Les failles d'un système «bien huilé»
Le processus pour faire venir aux Etats-Unis ces professionnels est très bien huilé, mais il ne prend absolument pas en compte l'impact potentiel sur les pays d'origine. Infirmiers et infirmières arrivent sur le sol américain par l'intermédiaire d'une industrie du recrutement très organisée, qui repose sur des sociétés privées brassant des milliards de dollars. Les médecins ont, eux, tendance à poser directement leur candidature pour les postes d'internes ou à s'adresser aux avocats de l'immigration. Même si, dans leur pays d'origine, ils comptent parmi les mieux payés, les médecins étrangers sont attirés aux Etats-Unis par des salaires encore plus élevés, une meilleure formation et des équipements plus sophistiqués.
Les conditions ont beau être intéressantes pour les médecins émigrés, les conséquences pour les pays qu'ils quittent sont graves. Les taux de mortalité des bébés, des enfants et des femmes enceintes sont très liés au manque de personnel. La mortalité infantile triple par exemple quand l'on passe de 5 travailleurs de santé pour 1000 habitants à moins d'1 pour 1000, selon un rapport de 2004 de la Rockefeller Fondation.
La fuite des cerveaux dans le domaine médical affecte aussi les systèmes d'éducation. Seuls les plus brillants réussissent les examens de certification américains, ce qui veut dire que ceux qui émigrent sont souvent les meilleurs professeurs d'université. Une étude publiée récemment par la Fondation Gates montre que l'émigration vers les pays riches est la principale cause du manque de professeurs de médecine en Afrique. Elle est responsable de 25% de la pénurie. Or, c'est aux Etats-Unis que partent la plupart des médecins en question. Et sans surprise, la même étude révèle que c'est justement en grande partie à cause du manque de professeurs que l'Afrique n'arrive pas à former suffisamment de personnel médical.
Même avant la réforme de santé, la fuite des cerveaux posait de plus en plus problème aux pays pauvres. Des études conduites avant la réforme par le Bureau des professions de santé et l'Association des collèges médicaux américains indiquent que les Etats-Unis auraient de toute façon eu besoin, à cause du vieillissement de la population, d'au moins 40% de généralistes supplémentaires d'ici 2020, et qu'il leur aurait manqué 124.000 médecins en 2025. Cette demande aurait eu peu de chance d'être satisfaite sans l'aide des infirmiers et des médecins étrangers.
Ironie du sort: alors que les Etats-Unis recrutent chaque année des milliers de docteurs à l'étranger, ils dépensent dans le même temps des milliards pour essayer de développer les systèmes de santé de ces mêmes pays dont ils volent les médecins. Ces dernières années, les principaux programmes de développement dans les pays pauvres n'ont pas réussi à atteindre leurs objectifs à cause de la pénurie de personnel de santé. Alors on a commencé à investir des sommes énormes dans la formation médicale. Mais à quoi ça sert, si ces mêmes docteurs quittent ensuite le pays?

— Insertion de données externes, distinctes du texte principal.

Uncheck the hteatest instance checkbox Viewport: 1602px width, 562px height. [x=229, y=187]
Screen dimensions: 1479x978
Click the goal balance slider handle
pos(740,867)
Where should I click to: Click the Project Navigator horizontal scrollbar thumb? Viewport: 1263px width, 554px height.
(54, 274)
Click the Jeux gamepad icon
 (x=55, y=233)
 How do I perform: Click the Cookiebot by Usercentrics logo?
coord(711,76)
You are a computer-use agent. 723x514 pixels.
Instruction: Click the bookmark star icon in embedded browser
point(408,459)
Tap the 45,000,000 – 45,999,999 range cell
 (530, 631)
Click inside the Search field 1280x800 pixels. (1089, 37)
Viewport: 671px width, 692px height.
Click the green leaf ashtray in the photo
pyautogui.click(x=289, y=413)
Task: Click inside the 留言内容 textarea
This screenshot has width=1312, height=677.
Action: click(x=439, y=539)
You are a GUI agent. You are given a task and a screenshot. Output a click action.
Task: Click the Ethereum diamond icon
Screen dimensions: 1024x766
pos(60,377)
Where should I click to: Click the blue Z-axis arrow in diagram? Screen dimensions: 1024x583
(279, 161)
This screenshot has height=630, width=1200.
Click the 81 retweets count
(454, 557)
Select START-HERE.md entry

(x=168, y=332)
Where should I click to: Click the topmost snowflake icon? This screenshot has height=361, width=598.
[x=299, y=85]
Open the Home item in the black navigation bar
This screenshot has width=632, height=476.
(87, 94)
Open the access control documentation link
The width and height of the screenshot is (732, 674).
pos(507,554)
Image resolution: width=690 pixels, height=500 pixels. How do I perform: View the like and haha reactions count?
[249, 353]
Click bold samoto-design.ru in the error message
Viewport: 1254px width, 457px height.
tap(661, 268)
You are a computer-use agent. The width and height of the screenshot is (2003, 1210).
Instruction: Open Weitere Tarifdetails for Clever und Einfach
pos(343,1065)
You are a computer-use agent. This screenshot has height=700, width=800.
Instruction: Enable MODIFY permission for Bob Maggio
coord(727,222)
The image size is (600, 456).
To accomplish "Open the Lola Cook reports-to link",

C'est très simple: tant que les Etats-Unis ne seront pas capables de former le personnel de santé dont ils ont besoin, ils continueront à mettre en danger la vie des plus vulnérables, aux Etats-Unis et ailleurs. L'administration Obama s'est engagée à agir pour la santé des plus pauvres dans le monde à travers l'«Initiative mondiale de santé» et ses 63 milliards de dollars de budget. Mais une grande partie de cet effort sera gaspillé si les Etats-Unis continuent à prendre aux pays en développement ce dont leurs systèmes médicaux ont le plus besoin: le personnel.
Par Kate Tulenko
Traduit par Aurélie Blondel
Le docteur Kate Tulenko est directrice adjointe de CapacityPlus, un projet de l'Agence américaine pour le développement international qui vise à lutter contre la pénurie de personnel de santé dans le monde.